Alexandre CARPENTIER

Cancer du cerveau, franchir le mur du son…

Mais déjà Alexandre Carpentier, neurochi rurgien à l’hôpital de la Pitié Salpêtrière vient nous présenter Florence, professeur d’anglais dans l’Est de la France. Un jour, en plein cours, Florence est victime de difficultés d’élocution. Le bilan IRM prescrit par son neurologue dévoile une tumeur cérébrale. Elle est opérée en urgence mais 5 mois plus tard la tumeur est de retour. Le pronostic est sombre….

« Pourquoi la tumeur est – elle revenue aussi rapidement ? », demande le Pr Carpentier. A cause d’une particularité du cerveau : il est protégé des microorganismes et des toxiques de l’environnement par un système étanche, la barrière hématoencéphalique (BHE ). Hormis les protéines et les petites molécules, rien ne passe donc du sang, vers le cerveau.

Rien. Las, cette barrière est également infranchissable pour les chimiothérapies. « Même les anticorps de l’immunothérapie ne rentrent pas ».

A moins que… A moins qu’on arrive à créer des brèches. Et c’est bien là la solution proposée par SonoCloud®, la startup du Pr Carpentier. Cette dernière vise à rendre temporairement perméables ces vaisseaux, le temps d’une chimiothérapie.

Dès les années 60, un scientifique russe a eu l’idée d’émettre des ultrasons pour fragiliser la BHE. Cela marche chez le petit animal mais pas chez l’homme dont les os du crâne arrêtent les ultrasons.

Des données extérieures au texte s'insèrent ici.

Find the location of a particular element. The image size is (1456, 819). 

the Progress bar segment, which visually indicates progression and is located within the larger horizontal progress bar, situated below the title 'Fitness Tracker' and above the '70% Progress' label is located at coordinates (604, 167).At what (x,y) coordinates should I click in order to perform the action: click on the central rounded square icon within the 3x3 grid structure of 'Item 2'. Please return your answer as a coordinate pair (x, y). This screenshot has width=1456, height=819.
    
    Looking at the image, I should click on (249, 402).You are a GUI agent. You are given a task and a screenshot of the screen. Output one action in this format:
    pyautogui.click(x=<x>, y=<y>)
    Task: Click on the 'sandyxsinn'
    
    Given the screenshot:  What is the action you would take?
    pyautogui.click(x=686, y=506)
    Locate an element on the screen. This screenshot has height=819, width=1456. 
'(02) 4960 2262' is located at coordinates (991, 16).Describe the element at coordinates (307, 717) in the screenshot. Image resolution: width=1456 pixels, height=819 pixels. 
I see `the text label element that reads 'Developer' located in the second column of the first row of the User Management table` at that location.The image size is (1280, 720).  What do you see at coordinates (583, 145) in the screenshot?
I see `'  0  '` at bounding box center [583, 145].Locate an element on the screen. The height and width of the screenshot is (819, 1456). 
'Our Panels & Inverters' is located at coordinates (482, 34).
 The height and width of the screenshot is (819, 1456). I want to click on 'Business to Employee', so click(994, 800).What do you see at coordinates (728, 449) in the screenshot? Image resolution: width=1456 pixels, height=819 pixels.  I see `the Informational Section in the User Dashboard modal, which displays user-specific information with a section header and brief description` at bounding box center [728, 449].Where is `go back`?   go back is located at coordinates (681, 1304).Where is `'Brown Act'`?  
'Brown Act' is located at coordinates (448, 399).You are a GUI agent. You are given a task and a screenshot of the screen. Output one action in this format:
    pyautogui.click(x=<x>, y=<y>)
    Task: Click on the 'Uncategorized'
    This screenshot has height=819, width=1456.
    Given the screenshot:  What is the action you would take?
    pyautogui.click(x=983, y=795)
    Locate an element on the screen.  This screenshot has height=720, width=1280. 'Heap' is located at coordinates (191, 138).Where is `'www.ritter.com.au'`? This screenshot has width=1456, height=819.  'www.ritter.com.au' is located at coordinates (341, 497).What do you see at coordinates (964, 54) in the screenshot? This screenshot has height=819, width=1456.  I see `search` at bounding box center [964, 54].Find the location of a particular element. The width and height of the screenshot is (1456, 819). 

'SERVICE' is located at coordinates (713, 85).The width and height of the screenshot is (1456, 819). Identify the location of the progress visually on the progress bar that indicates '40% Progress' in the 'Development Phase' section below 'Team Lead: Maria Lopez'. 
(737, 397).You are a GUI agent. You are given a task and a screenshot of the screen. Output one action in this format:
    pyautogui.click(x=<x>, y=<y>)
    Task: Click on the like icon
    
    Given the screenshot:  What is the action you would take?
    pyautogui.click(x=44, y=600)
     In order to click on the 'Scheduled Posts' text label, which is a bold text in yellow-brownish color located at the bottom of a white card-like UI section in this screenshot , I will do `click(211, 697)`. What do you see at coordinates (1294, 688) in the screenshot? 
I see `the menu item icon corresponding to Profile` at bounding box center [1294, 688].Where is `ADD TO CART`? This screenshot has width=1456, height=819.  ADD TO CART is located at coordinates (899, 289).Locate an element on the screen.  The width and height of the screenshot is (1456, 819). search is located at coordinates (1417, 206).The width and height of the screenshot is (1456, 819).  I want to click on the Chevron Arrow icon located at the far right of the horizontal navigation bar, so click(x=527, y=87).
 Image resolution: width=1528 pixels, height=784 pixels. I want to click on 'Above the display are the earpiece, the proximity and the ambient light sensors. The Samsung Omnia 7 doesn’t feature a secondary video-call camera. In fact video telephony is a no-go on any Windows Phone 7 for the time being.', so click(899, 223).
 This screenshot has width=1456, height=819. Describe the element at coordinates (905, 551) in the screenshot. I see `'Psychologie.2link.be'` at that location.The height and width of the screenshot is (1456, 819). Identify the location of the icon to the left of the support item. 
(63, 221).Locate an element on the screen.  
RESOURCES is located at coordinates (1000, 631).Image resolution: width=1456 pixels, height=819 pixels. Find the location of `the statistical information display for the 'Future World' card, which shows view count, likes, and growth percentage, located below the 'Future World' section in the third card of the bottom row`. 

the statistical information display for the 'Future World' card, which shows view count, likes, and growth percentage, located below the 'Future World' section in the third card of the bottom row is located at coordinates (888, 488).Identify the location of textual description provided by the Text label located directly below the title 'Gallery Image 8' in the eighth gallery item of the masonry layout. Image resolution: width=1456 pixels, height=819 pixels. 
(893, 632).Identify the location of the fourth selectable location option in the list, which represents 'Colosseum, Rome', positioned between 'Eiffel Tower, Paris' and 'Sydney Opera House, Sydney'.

La technique développée par Sonocloud® consiste donc à implanter un émetteur au sein même des os du crâne, « directement au contact des méninges ». Les premiers essais cliniques ont montré que grâce à cette procédure, les traitements médicamenteux parvenaient jusqu’à leur cible cérébrale. Florence a demandé à être intégrée dans ces essais. « C’était un mauvais cas, avec une récidive en 4 mois. Le temps était compté. Je l’ai incluse quand même . » Première cure de chimio, seconde cure… La tumeur ne revenait toujours pas. 2 ans et demi plus tard, Florence est toujours vivante.

« Nous continuons nos recherches pour tenter de faire entrer des anticorps qui permettraient de lutter contre la maladie d’Alzheimer… » Bien d’autres maladies neuro logiques pourraient être adressées de la sorte.

Si l’avenir de la prévention n’est pas rose, l’avenir des neurosciences, assurément, est porteur de multiples espoirs… Encore faut – il franchir certaines barrières…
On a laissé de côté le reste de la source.